The Demos page is a catalog in the PHP website. The actual demo applications are served from a separate demos-static artifact under apps/demos-static and are published through the demos-static Argo CD application. Public traffic reaches them through the edge path at /demo-apps/.

./lab.sh up builds and pushes two independent images:

  • php-website:latest from apps/website
  • demos-static:latest from apps/demos-static

The first demo, The Client-Side Media Cruncher (Wasm + TS), currently performs private, browser-only image compression and conversion using native Canvas APIs.

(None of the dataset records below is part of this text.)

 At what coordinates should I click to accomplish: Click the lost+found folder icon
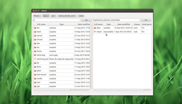click(x=35, y=75)

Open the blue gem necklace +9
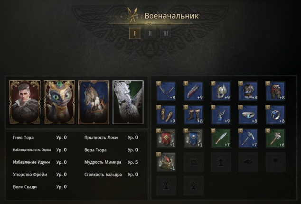[221, 115]
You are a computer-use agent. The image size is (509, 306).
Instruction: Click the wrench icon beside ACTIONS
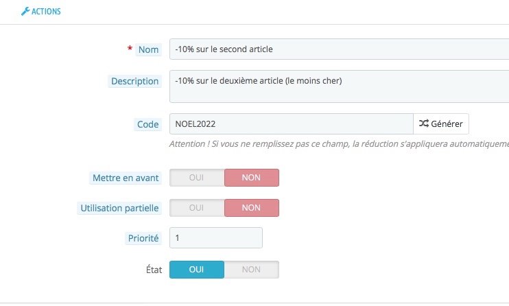coord(25,12)
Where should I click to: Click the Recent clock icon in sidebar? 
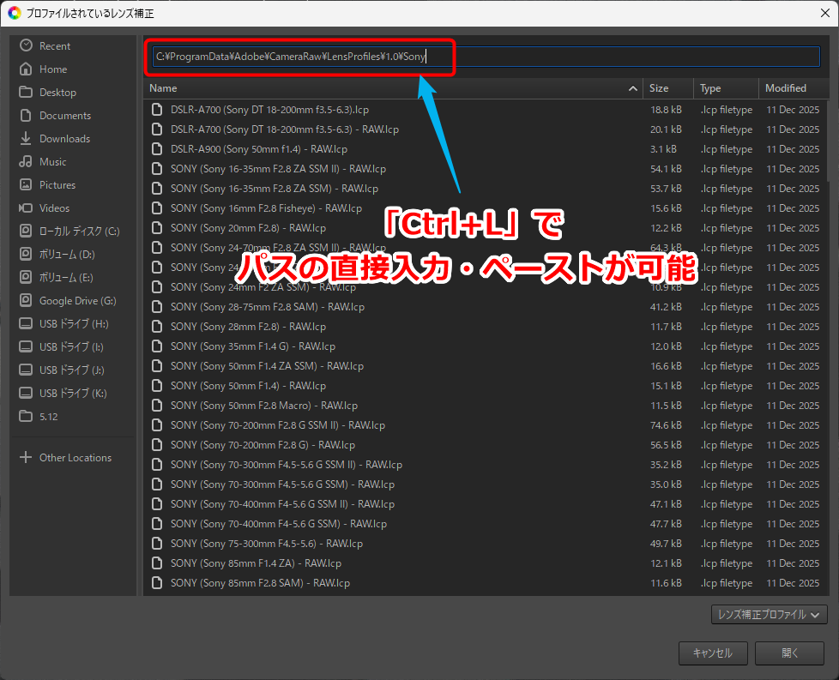[x=26, y=45]
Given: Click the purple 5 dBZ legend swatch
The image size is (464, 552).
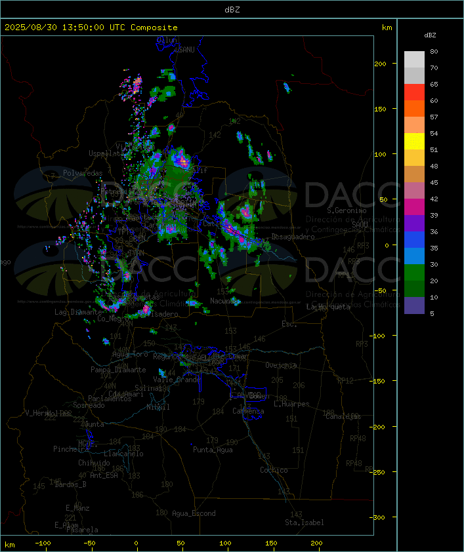Looking at the screenshot, I should (x=414, y=306).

Heavier video conversion, such as MP4 to WebM, should use a Rust core compiled to WebAssembly with a TypeScript UI so the codec work stays fast and still avoids backend uploads.

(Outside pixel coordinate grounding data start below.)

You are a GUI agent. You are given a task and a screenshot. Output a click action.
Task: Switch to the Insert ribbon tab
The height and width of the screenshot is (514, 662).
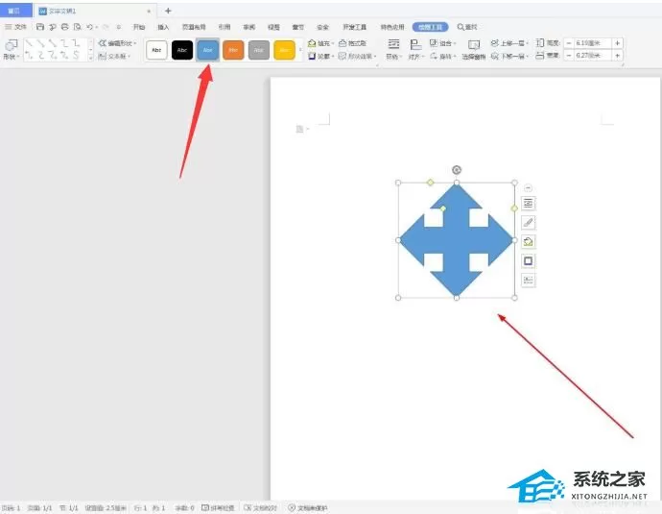(163, 27)
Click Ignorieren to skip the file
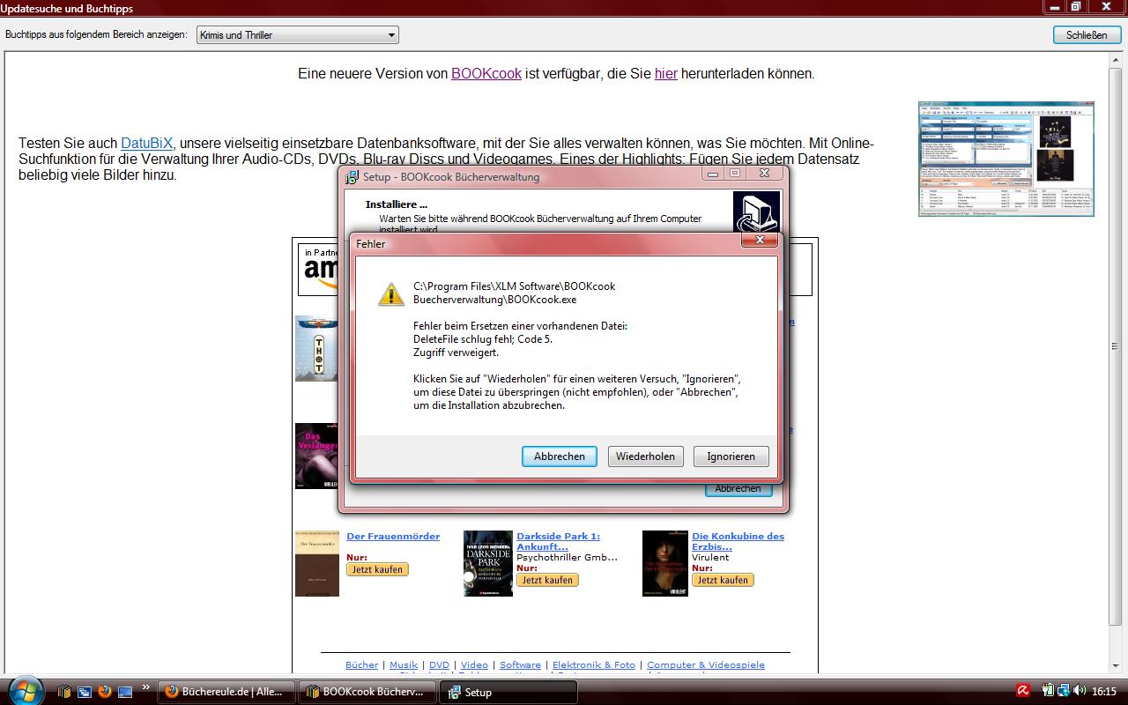 (x=731, y=456)
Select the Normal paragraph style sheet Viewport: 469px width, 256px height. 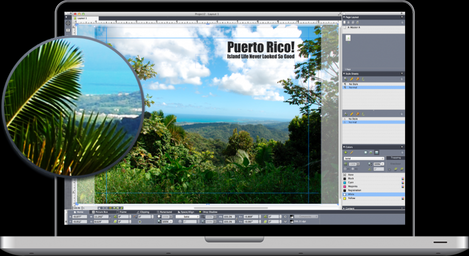pyautogui.click(x=353, y=88)
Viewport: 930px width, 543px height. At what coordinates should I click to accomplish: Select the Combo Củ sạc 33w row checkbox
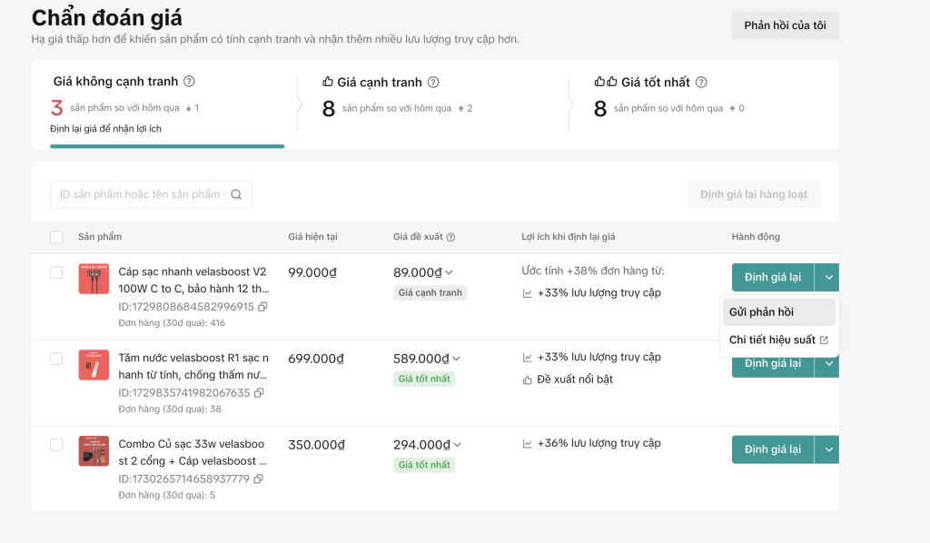(56, 445)
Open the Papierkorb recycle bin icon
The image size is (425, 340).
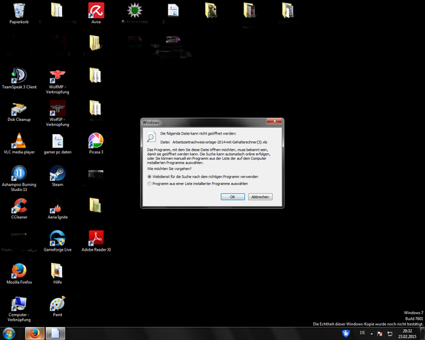coord(19,13)
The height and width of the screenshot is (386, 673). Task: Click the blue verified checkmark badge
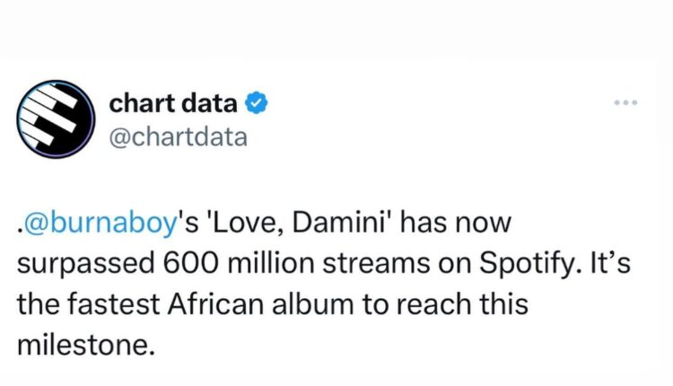coord(255,104)
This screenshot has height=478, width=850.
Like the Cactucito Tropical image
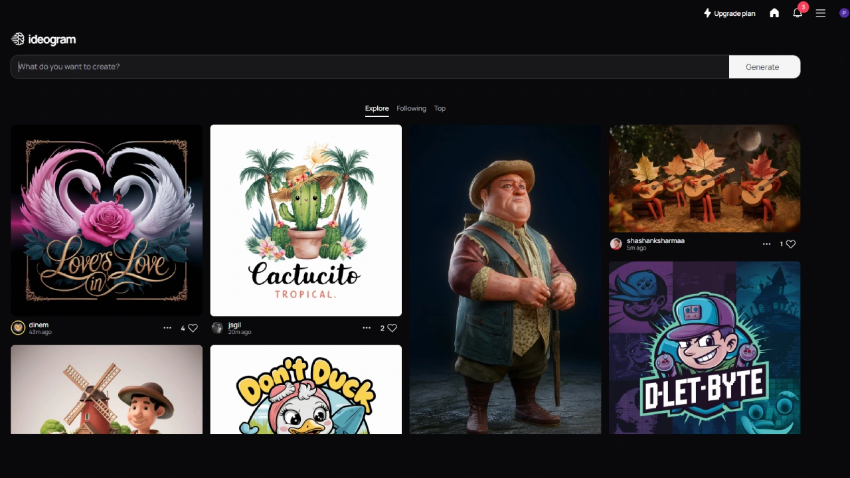[392, 328]
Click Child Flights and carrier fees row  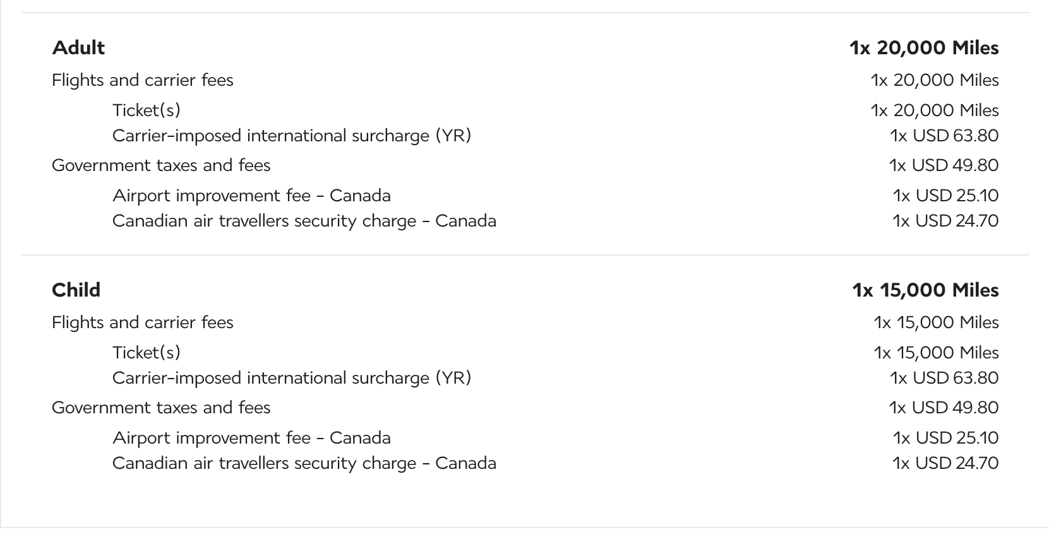pos(142,322)
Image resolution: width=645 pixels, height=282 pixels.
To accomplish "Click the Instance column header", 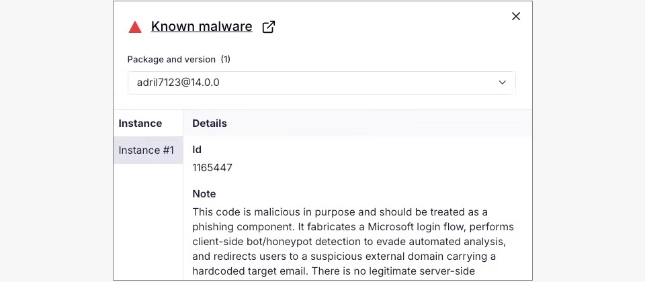I will 140,124.
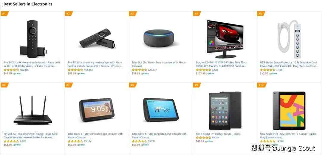Open the Fire TV Stick 4K product image

pos(33,39)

The demos are designed to be local-first so the current cluster can serve them from the Raspberry Pi worker without turning either pod into an application server. The website pod serves the portfolio shell and the demos-static pod serves static demo bundles; CPU-heavy work runs in the visitor's browser. With the current deployments pinned to the Raspberry Pi, avoid bundling large ML models, server-side WebSocket probes, or backend video transcoders into either image. If those demos become production-grade, lazy load model assets in the browser or move backend workers to a larger node, such as VMs on the Orange Pi 5 Plus.

Current demo inventory:

  • Client-side media cruncher: image conversion/compression with Canvas; future Rust/Wasm codec path for video.
  • Internet quality visualizer: live Canvas graph for latency, jitter, and stability using same-origin browser probes; a dedicated WebSocket echo endpoint would be the production version.
  • Local log and JSON toolbelt: JSON formatting, JWT decoding, URL parsing, and local text-log filtering.
  • Architecture simulator: click-driven load, crash, and auto-scale simulation.
  • Offline traveler converter: PWA shell with timezone, currency, and GB/GiB conversions.
  • Privacy-first redactor: local image redaction prototype; future onnxruntime-web plus quantized YOLO or face model path.
  • Local sentiment sandbox: lightweight local sentiment, keyword, and summary prototype; future Transformers.js/ONNX path.
  • Model drift simulator: visual MLOps playground for spikes, corrupted inputs, and retraining.

The Kubernetes deployment uses apps/website/web-app.yaml. Keep the image reference there aligned with TF_VAR_registry_endpoint, because lab.sh derives the registry endpoint from that manifest.

Keep the .terraform.lock.hcl files committed. They pin provider selections and make bootstrap behavior reproducible across nodes and rebuilds.